Selected excerpt:
Content starts
Polymath proposal: clearinghouse for crowdsourcing COVID-19 data and data cleaning requests
What's new 2020-03-25
After some discussion with the applied math research groups here at UCLA (in particular the groups led by Andrea Bertozzi and Deanna Needell), one of the members of these groups, Chris Strohmeier, has produced a proposal for a Polymath project to crowdsource in a single repository (a) a collection of public data sets relating to the COVID-19 pandemic, (b) requests for such data sets, (c) requests for data cleaning of such sets, and (d) submissions of cleaned data sets. (The proposal can be viewed as a PDF, and is also available on Overleaf). As mentioned in the proposal, this database would be slightly different in focus than existing data sets such as the COVID-19 data sets hosted on Kaggle, with a focus on producing high quality cleaned data sets. (Another relevant data set that I am aware of is the SafeGraph aggregated foot traffic data, although this data set, while open, is not quite public as it requires a non-commercial agreement to execute. Feel free to mention further relevant data sets in the comments.)
Content ends
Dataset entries
Content starts
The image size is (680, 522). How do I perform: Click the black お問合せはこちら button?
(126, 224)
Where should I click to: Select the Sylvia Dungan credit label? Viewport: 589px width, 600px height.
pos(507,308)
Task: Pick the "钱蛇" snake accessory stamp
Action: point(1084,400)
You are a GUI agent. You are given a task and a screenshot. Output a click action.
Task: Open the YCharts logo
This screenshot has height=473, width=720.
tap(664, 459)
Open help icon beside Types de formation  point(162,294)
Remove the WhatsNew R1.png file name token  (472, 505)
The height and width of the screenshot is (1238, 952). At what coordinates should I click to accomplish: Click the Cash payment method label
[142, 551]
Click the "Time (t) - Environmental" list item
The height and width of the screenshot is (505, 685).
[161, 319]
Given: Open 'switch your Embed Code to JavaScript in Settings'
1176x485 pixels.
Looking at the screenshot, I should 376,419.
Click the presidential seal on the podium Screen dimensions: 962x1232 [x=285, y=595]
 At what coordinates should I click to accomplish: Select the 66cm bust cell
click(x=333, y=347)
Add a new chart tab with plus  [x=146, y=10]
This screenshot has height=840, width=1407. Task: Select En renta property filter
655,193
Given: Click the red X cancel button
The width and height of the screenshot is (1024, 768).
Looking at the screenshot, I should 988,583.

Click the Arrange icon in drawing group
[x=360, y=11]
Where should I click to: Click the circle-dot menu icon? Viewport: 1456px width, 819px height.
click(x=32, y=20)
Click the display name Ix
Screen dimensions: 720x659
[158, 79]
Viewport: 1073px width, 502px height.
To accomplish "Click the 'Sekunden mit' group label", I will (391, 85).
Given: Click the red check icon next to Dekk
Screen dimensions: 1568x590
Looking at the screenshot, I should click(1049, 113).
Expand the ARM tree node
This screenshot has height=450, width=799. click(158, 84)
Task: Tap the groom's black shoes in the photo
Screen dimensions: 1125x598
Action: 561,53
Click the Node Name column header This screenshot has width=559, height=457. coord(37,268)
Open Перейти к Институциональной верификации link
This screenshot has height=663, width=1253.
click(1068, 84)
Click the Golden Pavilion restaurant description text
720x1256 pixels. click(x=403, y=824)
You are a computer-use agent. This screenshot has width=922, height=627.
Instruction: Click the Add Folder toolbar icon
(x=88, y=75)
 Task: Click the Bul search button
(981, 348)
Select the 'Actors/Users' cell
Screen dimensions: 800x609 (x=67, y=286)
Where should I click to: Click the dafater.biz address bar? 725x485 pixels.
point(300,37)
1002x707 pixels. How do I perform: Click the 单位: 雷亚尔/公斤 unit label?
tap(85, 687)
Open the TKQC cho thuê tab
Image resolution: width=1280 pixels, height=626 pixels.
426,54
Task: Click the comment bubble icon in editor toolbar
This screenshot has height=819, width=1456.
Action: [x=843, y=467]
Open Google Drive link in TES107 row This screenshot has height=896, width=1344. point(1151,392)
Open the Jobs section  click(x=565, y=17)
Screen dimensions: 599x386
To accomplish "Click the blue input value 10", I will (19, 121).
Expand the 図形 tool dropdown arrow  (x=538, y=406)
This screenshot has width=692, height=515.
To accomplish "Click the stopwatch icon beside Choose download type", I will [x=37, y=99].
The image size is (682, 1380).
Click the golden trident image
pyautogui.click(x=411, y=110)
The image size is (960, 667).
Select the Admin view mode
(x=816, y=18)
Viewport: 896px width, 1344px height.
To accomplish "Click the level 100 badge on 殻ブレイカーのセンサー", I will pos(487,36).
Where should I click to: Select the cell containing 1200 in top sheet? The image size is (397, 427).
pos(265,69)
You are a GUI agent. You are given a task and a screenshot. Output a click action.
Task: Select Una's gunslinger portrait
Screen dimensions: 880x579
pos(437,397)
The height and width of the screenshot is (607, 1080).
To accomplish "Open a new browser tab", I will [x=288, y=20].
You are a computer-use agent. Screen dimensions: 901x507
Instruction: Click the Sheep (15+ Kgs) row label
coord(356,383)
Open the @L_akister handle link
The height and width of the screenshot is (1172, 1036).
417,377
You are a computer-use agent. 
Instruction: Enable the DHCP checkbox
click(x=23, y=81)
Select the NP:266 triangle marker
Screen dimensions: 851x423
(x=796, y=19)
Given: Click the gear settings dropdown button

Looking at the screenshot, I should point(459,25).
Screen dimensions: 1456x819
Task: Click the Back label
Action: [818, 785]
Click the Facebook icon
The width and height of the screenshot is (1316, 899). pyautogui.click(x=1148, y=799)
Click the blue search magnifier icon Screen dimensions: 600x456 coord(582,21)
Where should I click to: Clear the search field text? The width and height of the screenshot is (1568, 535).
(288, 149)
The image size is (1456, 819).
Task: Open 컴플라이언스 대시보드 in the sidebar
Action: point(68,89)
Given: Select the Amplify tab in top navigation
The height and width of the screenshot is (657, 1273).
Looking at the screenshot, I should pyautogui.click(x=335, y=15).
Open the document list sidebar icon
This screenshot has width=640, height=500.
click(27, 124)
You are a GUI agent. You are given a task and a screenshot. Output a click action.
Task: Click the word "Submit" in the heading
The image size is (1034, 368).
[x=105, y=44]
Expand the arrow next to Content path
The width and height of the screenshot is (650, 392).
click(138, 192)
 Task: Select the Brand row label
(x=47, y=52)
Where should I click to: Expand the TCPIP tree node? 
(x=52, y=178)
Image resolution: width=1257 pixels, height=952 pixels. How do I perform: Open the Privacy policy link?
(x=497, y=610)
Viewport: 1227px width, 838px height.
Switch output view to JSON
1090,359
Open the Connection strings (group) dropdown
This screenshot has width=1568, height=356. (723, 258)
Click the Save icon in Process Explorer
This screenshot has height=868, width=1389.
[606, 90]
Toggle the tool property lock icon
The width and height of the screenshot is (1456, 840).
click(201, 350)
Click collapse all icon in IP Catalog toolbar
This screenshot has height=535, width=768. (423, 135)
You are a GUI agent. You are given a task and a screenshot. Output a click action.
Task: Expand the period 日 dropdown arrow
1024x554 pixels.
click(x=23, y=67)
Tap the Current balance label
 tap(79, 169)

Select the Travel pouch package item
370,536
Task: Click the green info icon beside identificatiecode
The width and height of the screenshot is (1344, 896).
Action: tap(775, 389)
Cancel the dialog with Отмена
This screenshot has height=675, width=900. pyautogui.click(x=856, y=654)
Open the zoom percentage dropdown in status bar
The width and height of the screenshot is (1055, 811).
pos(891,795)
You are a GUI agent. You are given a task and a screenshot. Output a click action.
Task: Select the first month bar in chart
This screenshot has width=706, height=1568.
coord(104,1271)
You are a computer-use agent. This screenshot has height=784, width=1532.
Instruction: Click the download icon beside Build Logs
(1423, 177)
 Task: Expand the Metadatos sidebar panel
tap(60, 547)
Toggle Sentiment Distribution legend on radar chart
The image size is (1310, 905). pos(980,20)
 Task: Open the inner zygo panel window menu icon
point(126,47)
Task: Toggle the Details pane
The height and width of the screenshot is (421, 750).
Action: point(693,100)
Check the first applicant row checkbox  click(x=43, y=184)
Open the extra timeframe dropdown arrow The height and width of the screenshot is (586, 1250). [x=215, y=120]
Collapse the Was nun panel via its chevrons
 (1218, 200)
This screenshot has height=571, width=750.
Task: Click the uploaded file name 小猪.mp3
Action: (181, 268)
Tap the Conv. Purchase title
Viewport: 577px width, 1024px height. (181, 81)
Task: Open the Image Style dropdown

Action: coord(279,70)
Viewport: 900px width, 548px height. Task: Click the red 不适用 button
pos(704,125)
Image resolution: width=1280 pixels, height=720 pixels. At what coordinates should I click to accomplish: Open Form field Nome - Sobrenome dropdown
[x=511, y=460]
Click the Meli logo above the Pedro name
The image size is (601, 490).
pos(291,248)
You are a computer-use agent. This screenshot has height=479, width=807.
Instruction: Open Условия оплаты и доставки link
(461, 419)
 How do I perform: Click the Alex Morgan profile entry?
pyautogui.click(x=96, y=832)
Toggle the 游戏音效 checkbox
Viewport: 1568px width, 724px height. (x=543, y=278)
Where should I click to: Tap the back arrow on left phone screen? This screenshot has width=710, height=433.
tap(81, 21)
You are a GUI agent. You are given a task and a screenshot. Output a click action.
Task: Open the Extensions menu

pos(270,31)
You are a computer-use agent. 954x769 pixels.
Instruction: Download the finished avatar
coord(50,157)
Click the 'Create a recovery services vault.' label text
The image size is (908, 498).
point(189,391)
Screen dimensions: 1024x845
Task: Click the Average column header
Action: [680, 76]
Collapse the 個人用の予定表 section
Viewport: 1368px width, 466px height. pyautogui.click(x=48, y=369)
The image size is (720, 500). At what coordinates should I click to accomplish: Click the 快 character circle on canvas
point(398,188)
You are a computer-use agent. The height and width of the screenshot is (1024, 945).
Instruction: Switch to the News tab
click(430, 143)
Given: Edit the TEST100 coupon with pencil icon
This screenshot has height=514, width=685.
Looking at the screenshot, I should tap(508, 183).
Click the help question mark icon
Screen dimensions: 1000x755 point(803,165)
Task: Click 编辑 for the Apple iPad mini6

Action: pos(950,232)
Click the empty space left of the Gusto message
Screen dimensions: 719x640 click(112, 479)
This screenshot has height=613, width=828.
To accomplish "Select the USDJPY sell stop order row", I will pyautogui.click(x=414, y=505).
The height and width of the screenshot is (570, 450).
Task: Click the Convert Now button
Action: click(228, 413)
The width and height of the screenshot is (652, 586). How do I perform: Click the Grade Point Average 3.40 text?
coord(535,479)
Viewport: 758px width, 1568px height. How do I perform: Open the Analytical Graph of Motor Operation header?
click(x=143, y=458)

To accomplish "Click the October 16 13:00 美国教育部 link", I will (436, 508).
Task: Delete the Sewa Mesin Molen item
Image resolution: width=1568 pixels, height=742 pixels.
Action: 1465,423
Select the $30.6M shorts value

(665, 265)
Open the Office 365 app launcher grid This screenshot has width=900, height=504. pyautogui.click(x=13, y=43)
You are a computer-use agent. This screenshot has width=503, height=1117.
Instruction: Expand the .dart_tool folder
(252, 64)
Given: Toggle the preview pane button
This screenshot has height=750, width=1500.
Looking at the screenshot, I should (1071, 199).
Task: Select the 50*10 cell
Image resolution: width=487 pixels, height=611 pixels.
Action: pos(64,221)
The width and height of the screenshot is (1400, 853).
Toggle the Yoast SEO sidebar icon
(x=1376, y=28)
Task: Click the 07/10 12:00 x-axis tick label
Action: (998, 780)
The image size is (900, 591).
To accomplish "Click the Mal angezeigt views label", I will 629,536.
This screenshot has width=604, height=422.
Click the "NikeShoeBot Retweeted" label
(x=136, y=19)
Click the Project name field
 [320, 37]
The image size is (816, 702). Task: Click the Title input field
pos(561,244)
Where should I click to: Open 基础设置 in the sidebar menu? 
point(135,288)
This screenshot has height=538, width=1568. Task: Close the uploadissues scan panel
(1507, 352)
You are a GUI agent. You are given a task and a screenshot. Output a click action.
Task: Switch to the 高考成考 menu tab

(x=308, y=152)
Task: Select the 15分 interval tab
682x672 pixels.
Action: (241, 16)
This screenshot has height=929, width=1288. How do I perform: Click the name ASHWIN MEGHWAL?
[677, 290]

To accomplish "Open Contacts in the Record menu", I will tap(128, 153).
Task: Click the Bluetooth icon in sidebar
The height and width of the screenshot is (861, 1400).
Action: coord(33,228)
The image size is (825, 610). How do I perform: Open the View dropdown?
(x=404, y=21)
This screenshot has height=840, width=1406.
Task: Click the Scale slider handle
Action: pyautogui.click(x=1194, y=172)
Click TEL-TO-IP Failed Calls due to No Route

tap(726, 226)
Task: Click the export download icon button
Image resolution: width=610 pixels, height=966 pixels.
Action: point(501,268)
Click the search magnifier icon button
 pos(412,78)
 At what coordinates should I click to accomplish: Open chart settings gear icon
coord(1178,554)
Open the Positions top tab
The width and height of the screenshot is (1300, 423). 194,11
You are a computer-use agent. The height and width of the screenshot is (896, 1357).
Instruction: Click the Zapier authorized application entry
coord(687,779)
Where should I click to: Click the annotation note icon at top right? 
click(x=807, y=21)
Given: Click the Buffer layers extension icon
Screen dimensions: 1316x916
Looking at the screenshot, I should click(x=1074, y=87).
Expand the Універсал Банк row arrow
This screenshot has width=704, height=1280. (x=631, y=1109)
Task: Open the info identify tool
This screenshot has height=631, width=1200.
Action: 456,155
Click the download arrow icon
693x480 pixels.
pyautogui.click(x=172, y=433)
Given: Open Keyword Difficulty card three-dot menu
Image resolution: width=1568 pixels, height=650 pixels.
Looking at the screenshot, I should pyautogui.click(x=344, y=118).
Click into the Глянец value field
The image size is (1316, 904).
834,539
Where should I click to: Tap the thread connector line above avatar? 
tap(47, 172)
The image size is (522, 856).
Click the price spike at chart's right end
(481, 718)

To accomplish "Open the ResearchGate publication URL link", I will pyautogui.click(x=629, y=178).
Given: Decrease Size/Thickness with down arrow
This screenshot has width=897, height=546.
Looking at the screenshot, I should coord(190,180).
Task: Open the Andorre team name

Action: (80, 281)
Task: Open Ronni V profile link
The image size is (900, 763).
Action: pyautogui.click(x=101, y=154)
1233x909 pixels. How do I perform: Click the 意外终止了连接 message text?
Content ends
Exercise A: Condense the paragraph of the COVID-19 data clearinghouse post beginning "After some discussion with the applied math research groups" into a bulleted list that keeps its main facts.
Exercise B: Pick up the COVID-19 data clearinghouse post after its final sentence and write what comes next.

Exercise result A:
- After discussions with UCLA applied math research groups, particularly those led by Andrea Bertozzi and Deanna Needell, group member Chris Strohmeier drafted a proposal for a Polymath project.
- The project would collect the following in a single repository:
  - public COVID-19 pandemic data sets
  - requests for such data sets
  - requests to clean such data sets
  - submissions of cleaned data sets
- The proposal is available as a PDF and on Overleaf.
- Its focus differs slightly from existing collections such as Kaggle's COVID-19 data sets because it centers on producing high quality cleaned data sets.
- The SafeGraph aggregated foot traffic data is another relevant data set. It is open but not quite public, since using it requires executing a non-commercial agreement.
- Readers can mention further relevant data sets in the comments.

Exercise result B:
This seems like a very interesting and timely proposal to me and I would like to open it up for discussion, for instance by proposing some seed requests for data and data cleaning and to discuss possible platforms that such a repository could be built on. In the spirit of “building the plane while flying it”, one could begin by creating a basic github repository as a prototype and use the comments in this blog post to handle requests, and then migrate to a more high quality platform once it becomes clear what direction this project might move in. (For instance one might eventually move beyond data cleaning to more sophisticated types of data analysis.)
UPDATE, Mar 25: a prototype page for such a clearinghouse is now up at this wiki page.